C’est l’histoire d’une réalisation improbable qui n’aurait pu voir le jour sans l’opiniâtreté d’un petit groupe d’irréductibles éleveurs de vaches blondes d’Aquitaine en terre deux-sévrienne. C’est l’histoire, on ne peut plus ambitieuse, d’un centre d’élevage implanté à Doux au cœur d’une zone céréalière. « Une incursion », juge Jean-Claude Mazin, conseiller général en charge des affaires agricoles.
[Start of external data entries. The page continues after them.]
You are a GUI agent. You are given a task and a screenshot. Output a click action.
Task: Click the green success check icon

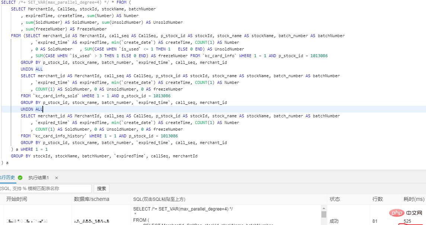(x=20, y=178)
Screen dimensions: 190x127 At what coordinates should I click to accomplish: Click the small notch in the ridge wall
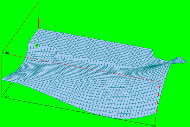(x=56, y=54)
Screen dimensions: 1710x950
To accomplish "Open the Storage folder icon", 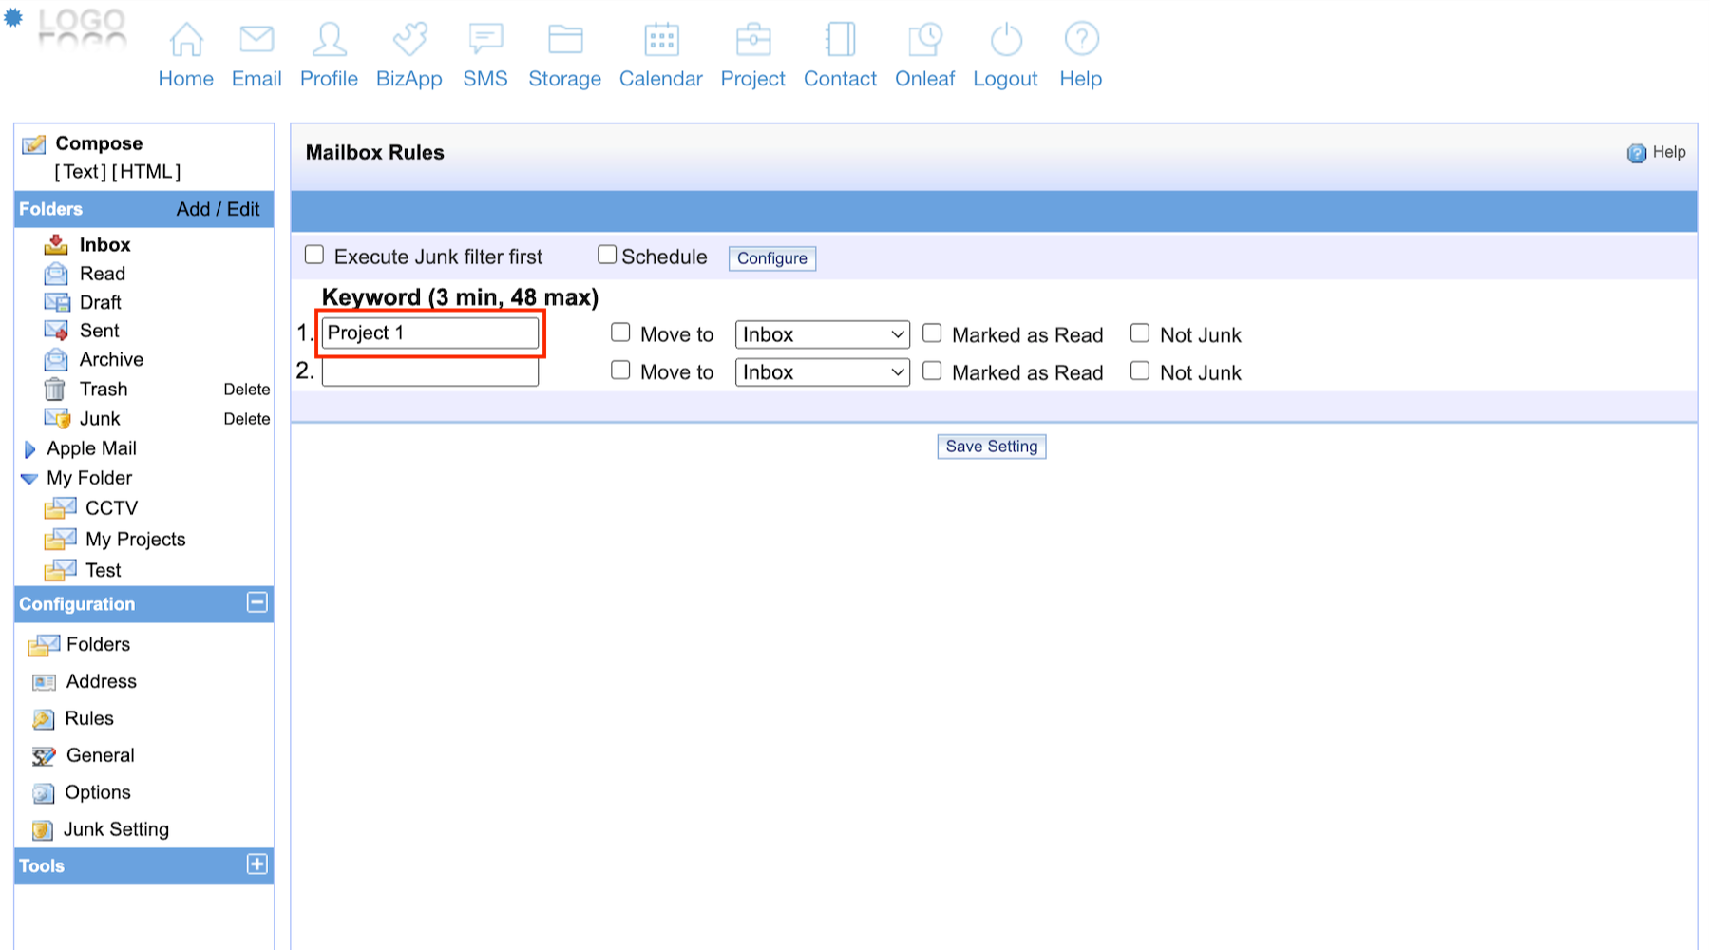I will click(x=565, y=40).
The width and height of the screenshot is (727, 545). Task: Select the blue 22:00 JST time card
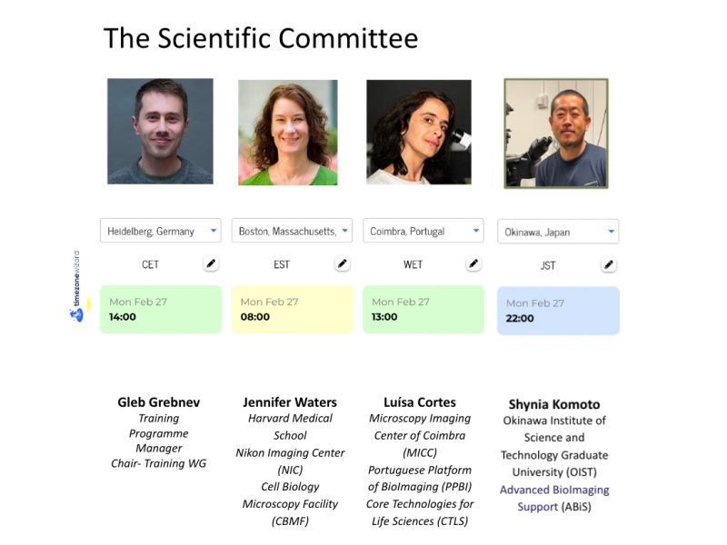558,311
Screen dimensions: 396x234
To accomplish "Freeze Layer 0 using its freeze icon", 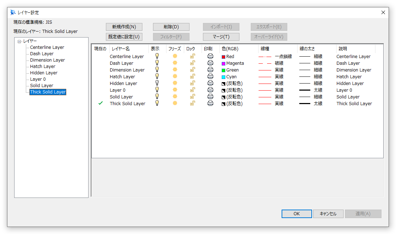I will (175, 90).
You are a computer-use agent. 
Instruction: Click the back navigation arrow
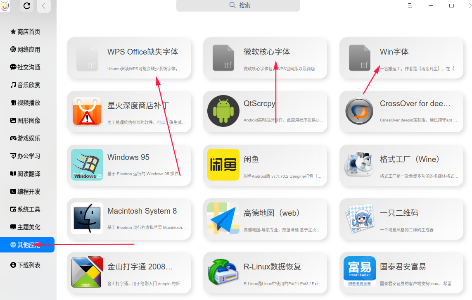tap(43, 6)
Un espoir supplémentaire pour l’élu, de voir les productions animales, source de dynamisme local, se maintenir. Hervé de Talhouet-Roy, conseiller général du canton de Thénezay,  s’enorgueillit d’une telle réalisation, « la troisième des Deux-Sèvres après celle des races parthenaise et charolaise ». Pour le syndicat blonde d’Aquitaine du département, « cette station d’évaluation est une source d’inspiration supplémentaire qui portera le développement de la race dans la région ».

Un atout pour la région
Mercredi 20 juin, à Doux, responsables de la race, élus locaux, partenaires économiques étaient rassemblés pour inaugurer le tout nouveau centre d’élevage. Un outil qui offre à Blonde Génétique l’opportunité de sortir 50 à 60 veaux reproducteurs supplémentaires par an. « Dans la station de Casteljaloux, qui a célébré ses 20 ans en 2011, nous évaluons environ 200 veaux par an. Les deux tiers accèdent à la qualification. Tous trouvent acquéreur », explique Eric Hontang, gérant de l’organisme génétique. Grâce à l’antenne deux-sévrienne, la race Blonde d’Aquitaine espère, avec un peu de prospection, stimuler le commerce.
« C’est un atout pour notre région d’élevage », certifie Jean-Luc Garreau, membre de l’équipe locale qui a porté le projet. Le 5 juin dernier, 61 animaux sélectionnés dans toute la France ont pris place pour six mois dans la structure gérée par Gilles Sarrazin. Cet agriculteur, installé à Doux, disposait d’un bâtiment désaffecté depuis cinq ans.
« C’est la Caveb qui m’a mis en relation avec Blonde Génétique. Je travaillais avec ce groupement de producteurs avant de cesser l’activité d’engraissement en 2007 compte tenu d’une conjoncture que je trouvais favorable à la céréaliculture. » Après plusieurs rencontres, « nous, éleveurs deux-sévriens, avons jugé que Gilles Sarrazin était l’homme de la situation », précise Jean-Luc Garreau. Le professionnel s’occupe des animaux en prestation de services. Il est soumis à un cahier des charges strict qui définit le protocole d’élevage. La ration est calée par l’entreprise Sanders. Le rythme des pesées est également consigné dans le document cadre. « J’ai supporté l’investissement nécessaire pour adapter le bâtiment », note l’entrepreneur. 25 000 à 30 000 euros ont été nécessaires pour équiper la structure. La Région, le  Département, le Pays de Gâtine et la communauté de communes ont accompagné la réalisation à hauteur de 5000 euros environ. « Nous sommes engagés dans un contrat de cinq ans. Une période test qui doit permettre d’appréhender le marché avec plus de précision.» En déléguant le suivi d’élevage à un privé, Blonde Génétique maîtrise les risques financiers. Le choix de la prudence, même si les producteurs des Deux-Sèvres sont convaincus du potentiel du bassin de production qui remonte sur la Vendée, le Maine-et-Loire et la Bretagne. Quatrième département de France en nombre de têtes, les vaillants éleveurs deux-sévriens de blondes d’Aquitaine entendent plus que résister, ils souhaitent conquérir.